Warning - This book has very little to do with dust! Actually, with his book Dust - A History Of The Small & The Invisible Joseph Amato demonstrates an inability to focus on any one topic for more than a paragraph at a time and obfuscates what otherwise should have been a rich and interesting topic below a morass of historical anecdotes. I was thoroughly disappointed. Effective historians have a natural ability to absorb volumes of information, select those facts and events which are important, and weave them into a coherent, interesting narrative. While Mr. Amato's 41 pages of supporting notes and 15 page bibliography suggest that comprehensive research was performed on the topic, no amount of references or notes can make up for his failure to focus on important aspects of "Dust's" history and inability to create from them an interesting story. If you are looking for a rewarding, enlightening read, look elsewhere.

Who Will Tremble at These Marvels?
This bright and sprightly stroll through the human relationship with the minute comes to a surprisingly dark conclusion.

Joseph Amato, Professor of Intellectual and Cultural History at a small college in southwestern Minnesota, tells an interesting, if familiar, tale. Dust was long defined by its occupation of the lowest position on the scale of the visible ('pollen' is the Latin word for 'dust'), and it symbolized insignificance and near-nothingness. Then came Western - now global - science. Dust became a multiform heap of material objects within a certain range of sizes ("With so much known about the invisible, dust can never again be ordinary," he writes), while at the same time ever more powerful instruments pushed ever further toward zero the notion of the infinitesimal. Meanwhile, civil authorities find themselves in a constant scramble to adapt to science's new insights into the implications for human well-being.

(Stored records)
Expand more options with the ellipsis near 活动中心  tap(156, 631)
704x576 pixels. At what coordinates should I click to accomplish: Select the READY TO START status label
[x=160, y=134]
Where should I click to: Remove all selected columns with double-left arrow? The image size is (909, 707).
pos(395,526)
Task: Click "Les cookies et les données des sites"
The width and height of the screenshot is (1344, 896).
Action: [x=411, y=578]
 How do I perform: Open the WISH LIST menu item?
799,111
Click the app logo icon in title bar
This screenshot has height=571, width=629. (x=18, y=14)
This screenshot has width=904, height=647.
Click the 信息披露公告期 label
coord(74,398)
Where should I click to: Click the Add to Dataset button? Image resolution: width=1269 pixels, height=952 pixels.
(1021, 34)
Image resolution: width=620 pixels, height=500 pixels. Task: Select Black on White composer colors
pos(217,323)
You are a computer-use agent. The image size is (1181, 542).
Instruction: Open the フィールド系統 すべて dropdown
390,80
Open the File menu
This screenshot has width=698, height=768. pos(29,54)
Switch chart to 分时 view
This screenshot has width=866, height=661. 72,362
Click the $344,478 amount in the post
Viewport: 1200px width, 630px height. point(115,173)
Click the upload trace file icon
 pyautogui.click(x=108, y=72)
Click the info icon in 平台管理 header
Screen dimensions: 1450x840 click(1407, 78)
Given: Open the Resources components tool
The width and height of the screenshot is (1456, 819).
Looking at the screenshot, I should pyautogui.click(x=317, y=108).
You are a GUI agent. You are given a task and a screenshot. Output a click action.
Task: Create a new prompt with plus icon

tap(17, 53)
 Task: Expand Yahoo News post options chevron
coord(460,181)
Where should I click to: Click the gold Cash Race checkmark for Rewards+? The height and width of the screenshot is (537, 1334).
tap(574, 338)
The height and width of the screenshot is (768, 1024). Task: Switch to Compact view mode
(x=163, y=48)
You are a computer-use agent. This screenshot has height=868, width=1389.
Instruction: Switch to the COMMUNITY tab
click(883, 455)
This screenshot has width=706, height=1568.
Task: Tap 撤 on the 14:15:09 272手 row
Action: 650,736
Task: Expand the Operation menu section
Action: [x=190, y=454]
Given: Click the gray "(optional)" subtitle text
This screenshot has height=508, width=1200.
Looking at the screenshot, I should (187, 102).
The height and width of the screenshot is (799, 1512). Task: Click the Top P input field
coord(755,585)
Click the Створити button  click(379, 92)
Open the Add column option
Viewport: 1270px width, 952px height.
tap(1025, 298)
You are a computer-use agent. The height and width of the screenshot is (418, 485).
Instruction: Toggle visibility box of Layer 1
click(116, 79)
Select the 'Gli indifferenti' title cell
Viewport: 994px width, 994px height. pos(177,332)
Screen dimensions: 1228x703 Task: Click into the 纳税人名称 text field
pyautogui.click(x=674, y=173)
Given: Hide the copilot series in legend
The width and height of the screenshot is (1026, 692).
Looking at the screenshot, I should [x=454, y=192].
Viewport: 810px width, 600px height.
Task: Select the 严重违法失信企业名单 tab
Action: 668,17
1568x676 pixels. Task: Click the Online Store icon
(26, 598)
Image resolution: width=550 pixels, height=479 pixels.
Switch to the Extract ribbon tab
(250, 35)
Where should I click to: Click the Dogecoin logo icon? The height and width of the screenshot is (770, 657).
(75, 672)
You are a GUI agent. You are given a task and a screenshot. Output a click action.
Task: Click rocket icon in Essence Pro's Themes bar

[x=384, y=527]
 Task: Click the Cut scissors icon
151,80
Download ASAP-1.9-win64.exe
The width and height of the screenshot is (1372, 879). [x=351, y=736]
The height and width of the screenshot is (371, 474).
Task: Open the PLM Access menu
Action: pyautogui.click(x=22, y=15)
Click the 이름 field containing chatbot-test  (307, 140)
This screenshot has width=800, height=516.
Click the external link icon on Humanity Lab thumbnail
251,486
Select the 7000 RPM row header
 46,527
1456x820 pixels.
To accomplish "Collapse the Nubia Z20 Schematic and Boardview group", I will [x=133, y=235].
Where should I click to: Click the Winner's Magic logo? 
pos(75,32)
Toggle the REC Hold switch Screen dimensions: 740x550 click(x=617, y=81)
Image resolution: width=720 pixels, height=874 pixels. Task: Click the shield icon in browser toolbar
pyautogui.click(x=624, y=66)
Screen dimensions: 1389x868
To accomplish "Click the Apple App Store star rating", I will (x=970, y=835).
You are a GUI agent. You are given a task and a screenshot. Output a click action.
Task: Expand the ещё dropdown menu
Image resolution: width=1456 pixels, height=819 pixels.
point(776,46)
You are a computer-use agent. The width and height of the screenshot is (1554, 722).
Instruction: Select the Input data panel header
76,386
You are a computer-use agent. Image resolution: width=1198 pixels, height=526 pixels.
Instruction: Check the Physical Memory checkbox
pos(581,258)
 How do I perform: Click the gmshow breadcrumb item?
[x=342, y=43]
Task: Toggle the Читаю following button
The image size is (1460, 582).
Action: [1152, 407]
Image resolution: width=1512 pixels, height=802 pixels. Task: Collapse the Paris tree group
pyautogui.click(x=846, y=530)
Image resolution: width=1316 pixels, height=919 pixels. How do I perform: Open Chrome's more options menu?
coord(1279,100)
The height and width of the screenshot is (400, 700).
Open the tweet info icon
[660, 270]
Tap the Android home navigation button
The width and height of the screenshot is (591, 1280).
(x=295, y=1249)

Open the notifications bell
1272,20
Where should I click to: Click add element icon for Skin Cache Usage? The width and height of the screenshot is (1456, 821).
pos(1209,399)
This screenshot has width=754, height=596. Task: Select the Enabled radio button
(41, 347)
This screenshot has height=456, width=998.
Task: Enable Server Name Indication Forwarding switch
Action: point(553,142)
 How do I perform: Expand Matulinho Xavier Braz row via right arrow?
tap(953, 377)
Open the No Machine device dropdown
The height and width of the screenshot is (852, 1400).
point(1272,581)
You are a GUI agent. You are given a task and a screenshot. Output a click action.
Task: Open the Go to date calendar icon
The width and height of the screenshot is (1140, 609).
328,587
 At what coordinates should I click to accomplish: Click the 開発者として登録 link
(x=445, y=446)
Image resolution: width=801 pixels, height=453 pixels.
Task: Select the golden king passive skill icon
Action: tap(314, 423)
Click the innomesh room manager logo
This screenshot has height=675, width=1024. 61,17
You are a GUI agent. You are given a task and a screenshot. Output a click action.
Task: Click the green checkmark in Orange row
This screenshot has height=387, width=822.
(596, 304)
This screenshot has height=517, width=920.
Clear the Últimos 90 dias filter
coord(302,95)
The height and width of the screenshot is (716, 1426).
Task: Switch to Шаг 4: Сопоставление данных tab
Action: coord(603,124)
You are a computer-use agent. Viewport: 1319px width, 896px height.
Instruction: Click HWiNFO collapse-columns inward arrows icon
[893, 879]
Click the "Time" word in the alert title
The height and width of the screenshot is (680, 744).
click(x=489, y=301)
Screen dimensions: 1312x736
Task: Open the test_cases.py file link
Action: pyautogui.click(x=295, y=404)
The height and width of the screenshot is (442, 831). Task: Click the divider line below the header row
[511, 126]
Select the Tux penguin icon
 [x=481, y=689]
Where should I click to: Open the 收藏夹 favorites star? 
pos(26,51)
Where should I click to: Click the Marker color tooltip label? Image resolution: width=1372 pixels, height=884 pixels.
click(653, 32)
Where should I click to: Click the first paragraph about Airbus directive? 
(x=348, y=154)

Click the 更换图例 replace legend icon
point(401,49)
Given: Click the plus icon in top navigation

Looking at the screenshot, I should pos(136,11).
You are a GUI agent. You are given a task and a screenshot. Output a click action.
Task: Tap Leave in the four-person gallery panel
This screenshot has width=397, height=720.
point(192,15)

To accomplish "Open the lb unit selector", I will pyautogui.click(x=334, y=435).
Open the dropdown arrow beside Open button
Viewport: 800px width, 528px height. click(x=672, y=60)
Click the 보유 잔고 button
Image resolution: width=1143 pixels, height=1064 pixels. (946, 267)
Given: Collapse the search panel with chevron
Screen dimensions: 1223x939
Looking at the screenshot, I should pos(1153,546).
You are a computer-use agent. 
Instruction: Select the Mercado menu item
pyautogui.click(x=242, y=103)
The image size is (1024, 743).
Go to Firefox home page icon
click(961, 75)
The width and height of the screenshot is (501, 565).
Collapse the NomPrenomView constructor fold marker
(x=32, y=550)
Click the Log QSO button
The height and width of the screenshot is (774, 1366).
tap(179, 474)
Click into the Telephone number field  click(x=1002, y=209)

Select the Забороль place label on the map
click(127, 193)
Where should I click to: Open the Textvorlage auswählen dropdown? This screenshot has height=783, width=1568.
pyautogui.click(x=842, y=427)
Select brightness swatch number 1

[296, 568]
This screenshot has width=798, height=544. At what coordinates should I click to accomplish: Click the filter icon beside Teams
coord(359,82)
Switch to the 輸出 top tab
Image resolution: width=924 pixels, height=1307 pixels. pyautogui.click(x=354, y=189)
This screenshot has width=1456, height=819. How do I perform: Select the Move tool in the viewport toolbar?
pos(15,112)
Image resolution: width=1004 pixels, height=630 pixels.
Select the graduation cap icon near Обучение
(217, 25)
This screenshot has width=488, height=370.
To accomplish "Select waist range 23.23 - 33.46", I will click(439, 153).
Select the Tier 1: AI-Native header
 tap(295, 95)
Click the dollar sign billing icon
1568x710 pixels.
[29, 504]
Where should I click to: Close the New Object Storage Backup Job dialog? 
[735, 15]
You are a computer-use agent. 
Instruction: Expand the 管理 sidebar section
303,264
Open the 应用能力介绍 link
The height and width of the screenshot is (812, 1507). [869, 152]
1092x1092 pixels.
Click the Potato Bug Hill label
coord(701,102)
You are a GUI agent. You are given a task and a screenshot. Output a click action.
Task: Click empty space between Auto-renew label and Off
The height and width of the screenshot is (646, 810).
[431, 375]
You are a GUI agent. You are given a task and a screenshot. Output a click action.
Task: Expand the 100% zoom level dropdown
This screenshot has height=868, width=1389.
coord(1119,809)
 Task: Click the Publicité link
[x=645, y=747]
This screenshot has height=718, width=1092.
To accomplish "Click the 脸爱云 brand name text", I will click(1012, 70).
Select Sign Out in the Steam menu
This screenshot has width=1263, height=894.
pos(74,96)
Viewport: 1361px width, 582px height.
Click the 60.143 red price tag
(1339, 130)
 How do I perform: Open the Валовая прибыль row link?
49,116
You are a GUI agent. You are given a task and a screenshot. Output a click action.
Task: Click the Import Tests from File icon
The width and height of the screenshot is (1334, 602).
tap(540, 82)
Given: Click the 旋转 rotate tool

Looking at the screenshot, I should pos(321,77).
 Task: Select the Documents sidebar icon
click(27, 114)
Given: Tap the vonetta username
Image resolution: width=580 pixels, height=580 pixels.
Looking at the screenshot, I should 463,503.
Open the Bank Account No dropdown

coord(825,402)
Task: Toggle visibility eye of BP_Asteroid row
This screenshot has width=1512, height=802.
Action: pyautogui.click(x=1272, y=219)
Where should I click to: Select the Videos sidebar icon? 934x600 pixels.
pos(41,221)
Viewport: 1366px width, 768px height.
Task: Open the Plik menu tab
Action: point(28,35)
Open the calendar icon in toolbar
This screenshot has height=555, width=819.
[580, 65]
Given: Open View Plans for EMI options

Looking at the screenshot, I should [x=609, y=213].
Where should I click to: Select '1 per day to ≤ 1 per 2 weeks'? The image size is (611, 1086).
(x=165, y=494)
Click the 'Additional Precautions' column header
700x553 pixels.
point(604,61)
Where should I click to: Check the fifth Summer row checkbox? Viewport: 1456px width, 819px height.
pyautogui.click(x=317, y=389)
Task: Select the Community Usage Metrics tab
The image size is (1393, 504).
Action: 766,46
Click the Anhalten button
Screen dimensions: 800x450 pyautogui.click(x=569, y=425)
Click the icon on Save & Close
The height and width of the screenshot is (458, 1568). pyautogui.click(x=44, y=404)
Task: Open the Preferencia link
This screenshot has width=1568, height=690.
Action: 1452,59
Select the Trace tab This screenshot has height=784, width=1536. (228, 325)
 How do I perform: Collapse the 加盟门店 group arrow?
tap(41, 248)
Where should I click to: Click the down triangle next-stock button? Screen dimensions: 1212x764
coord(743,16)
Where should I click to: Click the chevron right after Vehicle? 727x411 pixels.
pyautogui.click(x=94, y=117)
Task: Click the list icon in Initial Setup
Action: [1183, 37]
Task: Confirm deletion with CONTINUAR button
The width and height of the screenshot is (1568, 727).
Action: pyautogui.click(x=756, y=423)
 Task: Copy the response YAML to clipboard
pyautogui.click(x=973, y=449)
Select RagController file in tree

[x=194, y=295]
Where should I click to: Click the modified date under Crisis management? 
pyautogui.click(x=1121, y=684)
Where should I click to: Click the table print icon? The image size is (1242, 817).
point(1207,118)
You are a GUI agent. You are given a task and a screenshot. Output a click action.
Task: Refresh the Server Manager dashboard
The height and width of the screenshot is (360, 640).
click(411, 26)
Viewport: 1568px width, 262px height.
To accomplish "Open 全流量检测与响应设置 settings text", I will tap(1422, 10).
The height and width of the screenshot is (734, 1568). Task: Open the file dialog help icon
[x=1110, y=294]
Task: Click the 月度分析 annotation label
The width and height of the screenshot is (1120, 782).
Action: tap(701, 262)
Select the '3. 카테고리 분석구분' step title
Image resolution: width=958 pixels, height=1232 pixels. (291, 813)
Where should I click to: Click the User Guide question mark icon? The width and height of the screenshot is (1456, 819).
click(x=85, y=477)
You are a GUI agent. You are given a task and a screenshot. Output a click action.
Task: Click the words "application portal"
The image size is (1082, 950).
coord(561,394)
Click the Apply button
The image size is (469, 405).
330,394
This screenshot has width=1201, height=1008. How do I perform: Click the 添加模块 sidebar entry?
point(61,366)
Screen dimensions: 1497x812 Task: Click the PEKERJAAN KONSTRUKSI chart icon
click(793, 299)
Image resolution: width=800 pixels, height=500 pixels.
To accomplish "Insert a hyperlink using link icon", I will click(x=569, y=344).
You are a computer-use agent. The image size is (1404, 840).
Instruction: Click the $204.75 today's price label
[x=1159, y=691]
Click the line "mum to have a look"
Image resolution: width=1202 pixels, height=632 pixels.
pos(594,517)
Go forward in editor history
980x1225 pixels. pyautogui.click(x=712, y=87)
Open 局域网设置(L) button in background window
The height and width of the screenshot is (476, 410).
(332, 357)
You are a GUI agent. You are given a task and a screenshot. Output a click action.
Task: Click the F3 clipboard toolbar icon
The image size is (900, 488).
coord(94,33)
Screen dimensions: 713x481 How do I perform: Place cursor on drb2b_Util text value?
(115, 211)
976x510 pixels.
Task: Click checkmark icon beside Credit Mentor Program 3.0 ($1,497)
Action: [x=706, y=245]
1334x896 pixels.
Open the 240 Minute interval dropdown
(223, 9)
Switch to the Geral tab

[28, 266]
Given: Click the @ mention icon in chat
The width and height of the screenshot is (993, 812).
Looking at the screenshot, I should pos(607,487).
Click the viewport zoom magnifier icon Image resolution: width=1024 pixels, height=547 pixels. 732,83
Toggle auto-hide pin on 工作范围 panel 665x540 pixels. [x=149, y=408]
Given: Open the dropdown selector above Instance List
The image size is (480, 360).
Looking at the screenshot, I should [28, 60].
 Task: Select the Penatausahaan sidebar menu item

STATED GOAL:
In the book reviews, write out everything from "Who Will Tremble" down to "surprisingly dark conclusion." without changing a word.

RESULT BELOW:
Who Will Tremble at These Marvels?
This bright and sprightly stroll through the human relationship with the minute comes to a surprisingly dark conclusion.